ALGUMAS PALAVRAS NA KALUNGA/PORTUGUÊS – Tatá (pai). Dandará (menino). Tunda (surra). Umbera (chuva). Uísque (açúcar). Kupia (cabeça). Mucotar (beijar). Quizumba (bagunça). Bufunfa (dinheiro). Kalunga (conversa). Inglaterra (chão). Korombo (chefe). Ariranha (cigarro). Marangolo (cavalo). Kozecar (dormir). Konema (fezes). Okay tatá (mãe). Sungá (levantar). Cufar (matar). Pisante (pé). Mirante (olho). Buzú (ônibus). Mukafo (velho). Banzo (sexo). Omenha (água). Bacuri (caixa).
E CONTINUAM USADAS... – Diversas palavras da kalunga ainda são faladas/escritas por brancos ou negros. Tais como bufunfa (dinheiro), pisante (pé), tunda (surra), buzú (ônibus), quizumba (farra), etc.

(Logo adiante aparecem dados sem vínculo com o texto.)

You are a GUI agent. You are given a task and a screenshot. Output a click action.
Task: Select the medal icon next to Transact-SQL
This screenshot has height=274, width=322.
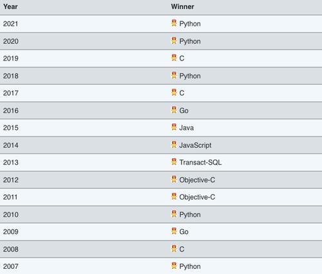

UMA ORIGEM EXATA DA KALUNGA EM PATROCÍNIO – Maria Rita Pereira, a Dona Liquinha, nascida em 10/5/1900 (faleceu em 25/12/1999), naquela época sempre moradora da Rua Marechal Floriano, próximo ao Colégio Prof. Olímpio dos Santos, forte líder da raça negra, tornou-se a “professora” da kalunga para diversas pessoas, sobretudo negras, tal como o seu filho adotivo Cabrera e o Gercílio (Cilim da Banda). Casada com um trabalhador que participou da construção da ferrovia (1915/1918), era filha de Rita Rodrigues, uma ex-escrava patrocinense. Rita nasceu no ano da emancipação de Patrocínio (1842) e faleceu em 1958, aos 116 anos de idade. Residia, com a filha Liquinha, onde é hoje o cruzamento de Rua Arthur Botelho com Rua Marechal Floriano. Por ter sido escrava, por mais de 40 anos, dominava a língua kalunga.
Crônica também publicada na Gazeta de Patrocínio, edição 15/06/2024.